DÉCRET ET ARRÊTÉ SUR L’ÉTAT D’URGENCE, UN PAS DE PLUS VERS LA DICTATURE

Mardi 23 mars 2021 ((rezonodwes.com))– Depuis le sabotage des institutions démocratiques par le président Jovenel Moïse et la concentration de tous les pouvoirs entre ses mains, le Parti Fusion des Sociaux-Démocrates Haïtiens (FUSION/PFSDH) n’a pas cessé de tirer la sonnette d’alarme pour attirer l’attention des Haïtiennes et des Haïtiens sur le retour programmé vers la dictature que cette démarche annonçait.  

En effet un président de la République qui s’est assuré qu’aucune élection ne soit organisé durant son mandat et qui s’est réjoui publiquement de la latitude que lui donnait l’absence du parlement pour pouvoir légiférer selon son bon plaisir, n’est rien d’autre qu’un dictateur.  Il vient de nous le prouver en publiant encore un autre décret illégal le 15 mars 2021 et un arrêté tout aussi illégal le 16 mars 2021, pour étendre abusivement le champ d’application du concept d’état d’urgence.
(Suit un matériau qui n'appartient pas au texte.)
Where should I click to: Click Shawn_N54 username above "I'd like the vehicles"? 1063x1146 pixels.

La FUSION avait choisi de ne pas perdre son temps à analyser les innombrables décrets inconstitutionnels, frappés de nullité absolue que Jovenel Moïse encore président publiait à tour de bras et que Jovenel Moïse usurpateur de la fonction présidentielle continue de publier.    

Il a démontré depuis longtemps le mépris total qu’il a pour la constitution qu’il a pourtant juré de respecter et de faire respecter (Const. article 135-1) mais qu’il viole constamment sans aucun scrupule.  Les textes sont clairs, il n’a d’autres pouvoirs que ceux que lui octroie notre charte fondamentale (Const. article 150).  Et nulle part la constitution ne l’autorise à légiférer et à modifier les lois existantes par décret.  
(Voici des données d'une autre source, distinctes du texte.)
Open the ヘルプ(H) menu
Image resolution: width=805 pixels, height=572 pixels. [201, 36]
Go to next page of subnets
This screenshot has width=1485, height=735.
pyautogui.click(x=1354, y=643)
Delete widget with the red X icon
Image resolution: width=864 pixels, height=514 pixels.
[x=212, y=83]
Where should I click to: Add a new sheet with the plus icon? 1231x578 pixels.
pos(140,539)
Par conséquent, tous les décrets généralement quelconques signés par Jovenel Moise, par son premier ministre et par les membres du gouvernement de facto et publiés au Journal Officiel le Moniteur, y compris le dernier en date, n’ont aucune valeur légale ou normative.  Par ailleurs il n’est pas inutile de leur rappeler qu’en signant et en publiant ce dernier décret scélérat, ils se rendent tous coupables de faux en écriture publique et de crime de haute trahison (Const. article 21).  Dans un avenir proche Haïti redeviendra un état de droit et alors ils auront à répondre tous de leurs actes par devant la juridiction pénale.
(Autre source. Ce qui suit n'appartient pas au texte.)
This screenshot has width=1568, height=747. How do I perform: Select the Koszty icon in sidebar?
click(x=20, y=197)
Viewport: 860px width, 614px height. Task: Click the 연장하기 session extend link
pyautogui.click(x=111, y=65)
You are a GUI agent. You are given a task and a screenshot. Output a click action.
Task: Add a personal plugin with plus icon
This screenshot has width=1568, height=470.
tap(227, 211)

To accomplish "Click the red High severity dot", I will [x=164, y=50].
            Sans vouloir faire une analyse des textes susmentionnés, il est nécessaire de produire quelques remarques pouvant aider les justiciables haïtiens à bien comprendre la réalité des dérives antidémocratiques de ce pouvoir.  Certaines dispositions du décret sur l’état d’urgence publié le 15 janvier 2021, pour choquant qu’elles soient, ne sont pourtant pas surprenantes, venant d’un apprenti dictateur.  

Les décrets publiés le 26 novembre 2020, créant l’Agence Nationale d’Intelligence (ANI) d’une part et portant sur le renforcement de la sécurité publique d’autre part, constituaient des signes avant-coureurs de la volonté de l’exécutif de s’octroyer des pouvoirs exorbitants, pour traquer les citoyens, limiter leurs libertés individuelles et leurs droits d’expression et les empêcher de contester l’actuelle confiscation du pouvoir.

            De nombreuses organisations de défense des droits de la personne, y compris des organismes gouvernementaux avaient dénoncé ces décrets déjà qualifiés de scélérats.  En effet ceux-ci ont créé une agence extra-judiciaire dont les membres anonymes jouissent de prérogatives qui dépassent l’entendement dans un régime démocratique.  Ils n’ont de compte à rendre qu’au président de la République et ne peuvent faire l’objet d’aucune poursuite.  Par ailleurs ces textes introduisent une définition extensive du terrorisme qui restreint considérablement les droits fondamentaux et les libertés individuelles.

            Un président de facto dont le mandat constitutionnel a pris fin depuis le 7 février 2021, qui garde le pouvoir par la force et dont les forces vives de la nation exigent le départ sans condition, ne se trouve pas en situation de pouvoir étendre unilatéralement le champ d’application de la notion d’état d’urgence qui reste une mesure exceptionnelle que la loi du 17 avril 2010, autorise uniquement en cas de catastrophe naturelle.  Celle-ci a amendé celle du 9 septembre 2008 après le tremblement de terre pour donner plus de marge de manœuvre au gouvernement et lui permettre de mieux répondre à l’ampleur de la catastrophe naturelle du 10 janvier 2010.  Ce texte a fait l’objet d’âpres discussions avant son adoption, connaissant la propension de l’exécutif à abuser des prérogatives exorbitantes du droit commun accordées en de telles circonstances. 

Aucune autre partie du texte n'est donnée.